Biasanya, jihad melalui peperangan dilakukan oleh kaum laki-laki sebab kaum perempuan memang sangat jarang untuk terlibat dalam peperangan. Hal tersebut pun mengundang pertanyaan dalam benak kaum perempuan, “Bagaimana bentuk jihad kaum perempuan yang sesungguhnya? Apakah kaum perempuan dapat mendapatkan pahala mati syahid jika tak terlibat peperangan?”
Saat itu ibunda Aisyah RA bertanya kepada Rasulullah SAW, “Wahai Rasulullah, apakah ada jihad bagi perempuan?” Beliau menjawab, “Jihad yang tidak ada peperangan di dalamnya, yaitu haji dan umrah.” (HR. Ibnu Majah)

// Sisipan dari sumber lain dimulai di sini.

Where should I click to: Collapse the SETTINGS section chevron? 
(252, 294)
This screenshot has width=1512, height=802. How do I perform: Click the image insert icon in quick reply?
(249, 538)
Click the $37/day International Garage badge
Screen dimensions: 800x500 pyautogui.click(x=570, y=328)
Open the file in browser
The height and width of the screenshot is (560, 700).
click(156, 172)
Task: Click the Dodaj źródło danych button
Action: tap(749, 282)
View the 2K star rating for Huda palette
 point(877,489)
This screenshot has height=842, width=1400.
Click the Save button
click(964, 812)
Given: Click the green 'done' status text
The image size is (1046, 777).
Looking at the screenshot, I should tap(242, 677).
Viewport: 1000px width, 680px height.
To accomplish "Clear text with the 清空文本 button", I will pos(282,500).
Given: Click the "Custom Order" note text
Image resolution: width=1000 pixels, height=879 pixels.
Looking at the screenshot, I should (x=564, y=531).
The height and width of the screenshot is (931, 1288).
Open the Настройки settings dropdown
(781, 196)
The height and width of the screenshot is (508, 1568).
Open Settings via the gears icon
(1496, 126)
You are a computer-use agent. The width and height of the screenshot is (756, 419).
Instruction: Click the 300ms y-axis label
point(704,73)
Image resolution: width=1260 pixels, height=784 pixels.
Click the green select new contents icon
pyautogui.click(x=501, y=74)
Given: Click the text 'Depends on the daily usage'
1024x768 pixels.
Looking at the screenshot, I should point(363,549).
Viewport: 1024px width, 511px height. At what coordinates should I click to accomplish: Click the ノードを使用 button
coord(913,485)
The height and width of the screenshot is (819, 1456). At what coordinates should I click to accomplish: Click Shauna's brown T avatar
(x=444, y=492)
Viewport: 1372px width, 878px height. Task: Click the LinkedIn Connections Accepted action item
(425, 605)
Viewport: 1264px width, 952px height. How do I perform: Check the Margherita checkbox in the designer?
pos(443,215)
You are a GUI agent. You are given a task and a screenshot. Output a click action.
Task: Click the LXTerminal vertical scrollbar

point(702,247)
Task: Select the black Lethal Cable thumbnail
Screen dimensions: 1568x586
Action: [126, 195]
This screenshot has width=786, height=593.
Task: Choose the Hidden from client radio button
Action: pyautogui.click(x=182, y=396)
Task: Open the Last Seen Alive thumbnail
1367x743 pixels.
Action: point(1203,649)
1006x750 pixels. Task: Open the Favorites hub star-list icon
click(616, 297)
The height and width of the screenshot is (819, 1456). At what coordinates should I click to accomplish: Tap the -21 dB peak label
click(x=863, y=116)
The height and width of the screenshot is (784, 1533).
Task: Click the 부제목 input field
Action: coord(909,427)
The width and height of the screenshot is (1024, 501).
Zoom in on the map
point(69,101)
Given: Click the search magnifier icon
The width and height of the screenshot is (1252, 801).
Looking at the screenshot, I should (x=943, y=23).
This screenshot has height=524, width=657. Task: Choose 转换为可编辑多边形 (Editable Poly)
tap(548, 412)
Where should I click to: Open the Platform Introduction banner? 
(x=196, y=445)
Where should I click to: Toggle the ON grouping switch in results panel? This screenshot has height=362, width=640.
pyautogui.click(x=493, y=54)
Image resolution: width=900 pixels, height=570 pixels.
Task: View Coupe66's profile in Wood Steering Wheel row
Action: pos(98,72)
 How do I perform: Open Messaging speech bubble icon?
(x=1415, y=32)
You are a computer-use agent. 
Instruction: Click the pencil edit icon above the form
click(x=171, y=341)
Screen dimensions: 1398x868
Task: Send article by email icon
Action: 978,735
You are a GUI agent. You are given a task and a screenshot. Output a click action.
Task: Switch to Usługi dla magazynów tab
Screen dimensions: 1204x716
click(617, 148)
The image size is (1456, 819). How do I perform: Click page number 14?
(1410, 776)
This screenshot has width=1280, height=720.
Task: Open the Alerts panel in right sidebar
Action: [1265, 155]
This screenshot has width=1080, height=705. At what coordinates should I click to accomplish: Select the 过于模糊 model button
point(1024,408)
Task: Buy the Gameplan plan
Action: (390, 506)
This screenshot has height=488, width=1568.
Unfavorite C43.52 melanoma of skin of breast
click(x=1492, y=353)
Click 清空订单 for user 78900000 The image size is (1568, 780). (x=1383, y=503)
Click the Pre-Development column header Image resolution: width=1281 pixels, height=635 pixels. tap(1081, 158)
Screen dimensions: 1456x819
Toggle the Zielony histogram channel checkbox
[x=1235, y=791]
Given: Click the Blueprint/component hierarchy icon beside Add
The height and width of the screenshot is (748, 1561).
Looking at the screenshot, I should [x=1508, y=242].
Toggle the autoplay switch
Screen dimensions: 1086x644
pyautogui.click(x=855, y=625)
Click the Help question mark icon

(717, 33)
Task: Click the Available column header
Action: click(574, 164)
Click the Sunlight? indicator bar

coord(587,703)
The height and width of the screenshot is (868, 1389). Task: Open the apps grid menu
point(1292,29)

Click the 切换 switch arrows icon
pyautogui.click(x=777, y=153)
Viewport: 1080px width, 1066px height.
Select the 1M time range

Selain itu, Aisyah pernah bertanya kepada Rasulullah SAW, “Wahai Rasulullah SAW kami tahu jihad itu adalah amalan yang paling utama, apakah kami tidak boleh ikut berjihad? Beliau menjawab, “Bagi kalian ada jihad yang paling utama yaitu haji yang mabrur.” (HR. Bukhari)
Ternyata kaum perempuan juga diperbolehkan untuk berjihad. Namun bentuk jihad yang diperbolehkan untuk dilakukan oleh kaum perempuan adalah dengan jihad yang tidak ada peperangan di dalamnya. Yaitu dengan melakukan haji dan umrah. Pasalnya, jihad memang tidak diwajibkan bagi kaum perempuan. Sebagaimana Ibnu Qudamah RA berkata, “Syarat wajibnya jihad ada tujuh: Islam, baligh, berakal, bukan budak, laki-laki, selamat dari bahaya, adanya harta (untuk berperang).” (Al-Mughni 9/163)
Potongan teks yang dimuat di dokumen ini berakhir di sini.